Rapport 2026 sur l’état des lieux du sexisme en France

Le Haut Conseil à l’Egalité a publié son rapport annuel sur l’état des lieux du sexisme en France, consacré à la montée des thèses masculiniste.

Le baromètre 2026 du HCE s’appuie sur une enquête Toluna Harris Interactive conduite en ligne auprès de 3061 personnes âgées de 15 ans et plus, représentative de la population française. Le questionnaire a été enrichi de questions ciblées permettant d’évaluer l’adhésion aux thèses masculinistes. Ce rapport a été mené, piloté et rédigé par la commission « Stéréotypes et rôles sociaux » du HCE, co-présidée par Muriel Reus et Pascal Huguet, accompagnés par Didier Chavrier et Céline Piques, corapporteur et corapportrice.

Le rapport identifie deux formes de sexismes, le sexisme paternaliste et le sexisme hostile. Le sexisme paternaliste est un sexisme faussement bienveillant du quotidien qui légitime une répartition hiérarchisée des hommes et des femmes. Le sexisme hostile est un sexisme violent, se traduit par une hostilité envers les femmes et peut inclure des attitudes agressives ou dévalorisantes.

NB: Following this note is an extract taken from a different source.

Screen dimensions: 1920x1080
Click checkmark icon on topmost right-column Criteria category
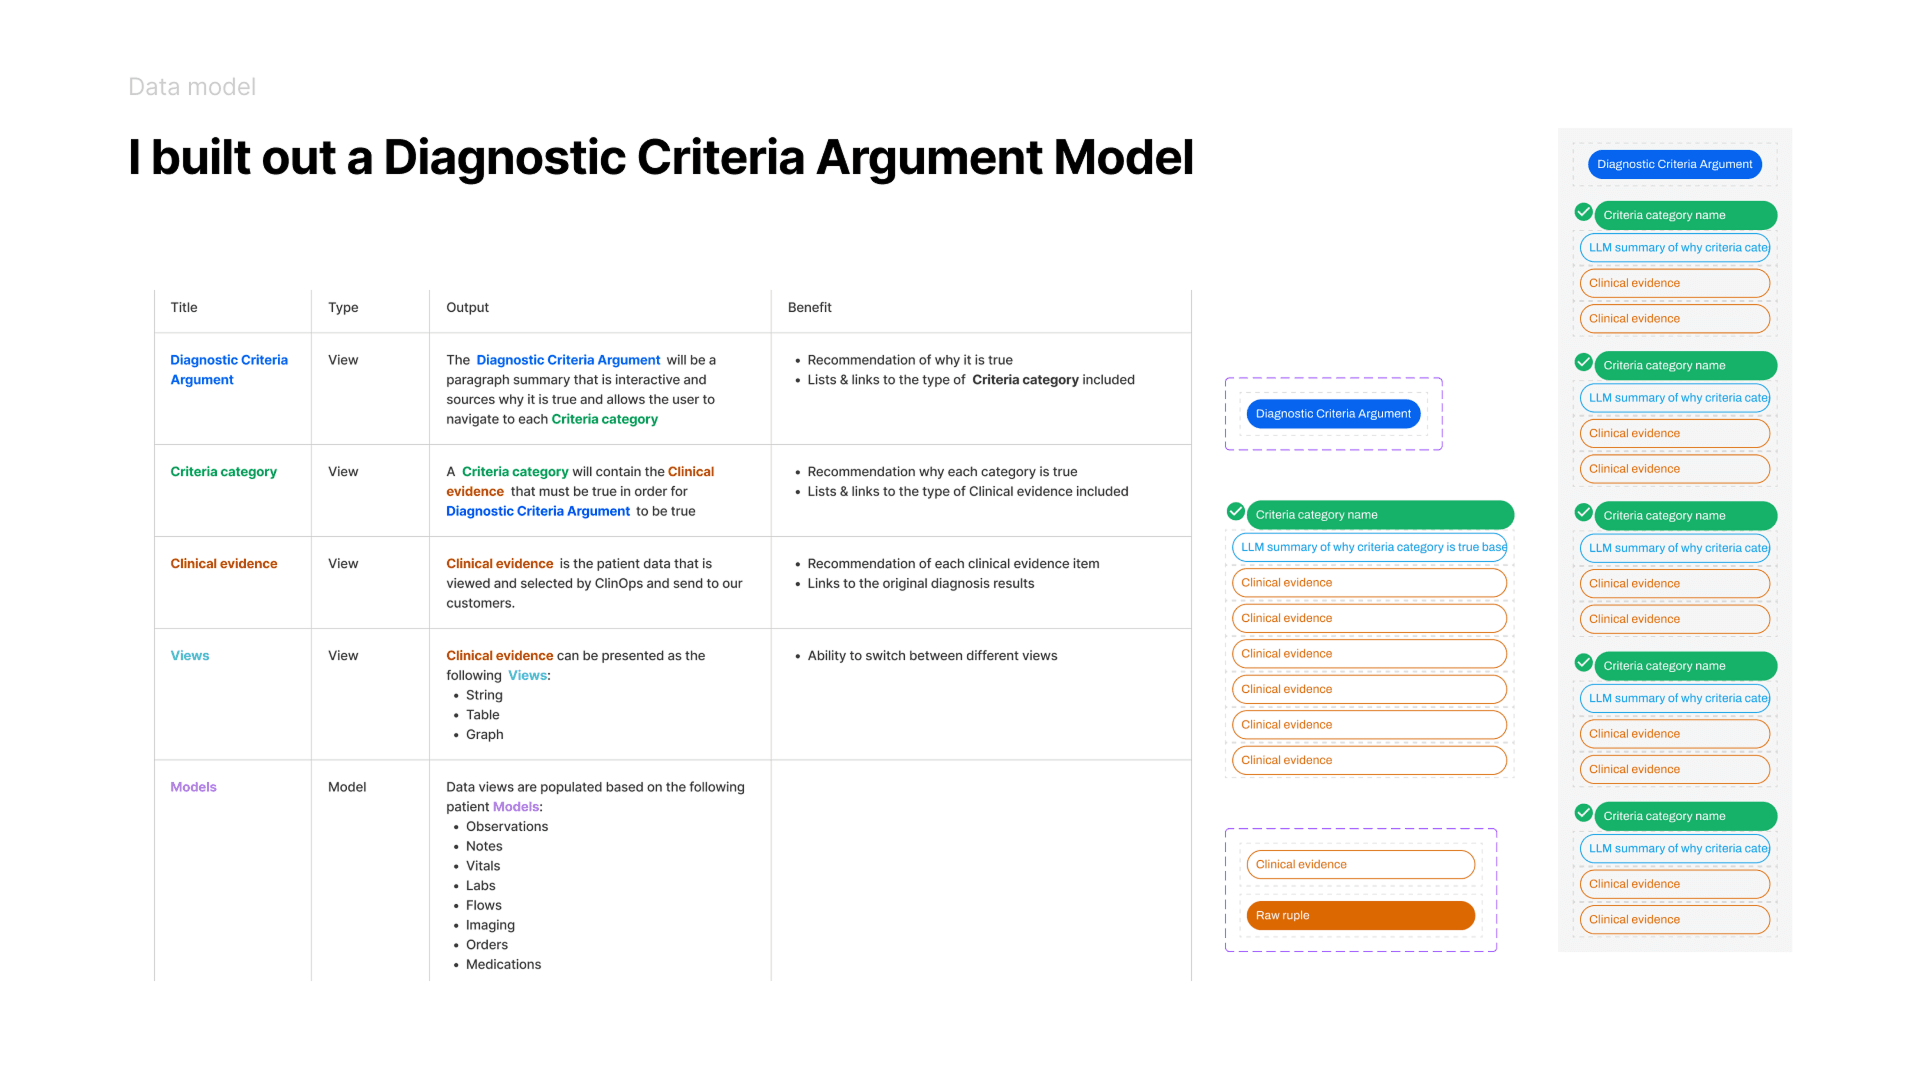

Le Haut Conseil à l’Egalité formule donc 25 recommandations, et parmi elles :

  • Rendre les séances d’EVARS obligatoires et donner un cadre et des moyens pour les appliquer.
  • Renforcer les contrôles de l’ARCOM et de PHAROS et créer une catégorie autonome “masculinisme” dans les signalements pour suivre le phénomène.
  • Rendre transparent les algorithmes afin de redonner aux utilisateurs le contrôle de leur expérience en ligne.
  • Intégrer le « terrorisme misogyne » dans les doctrines de sécurité.
  • Confier au Haut Conseil à l’Égalité entre les femmes et les hommes (HCE), avec des moyens humains et financiers dédiés, la mission d’Observatoire national du masculinisme et des radicalisations sexistes.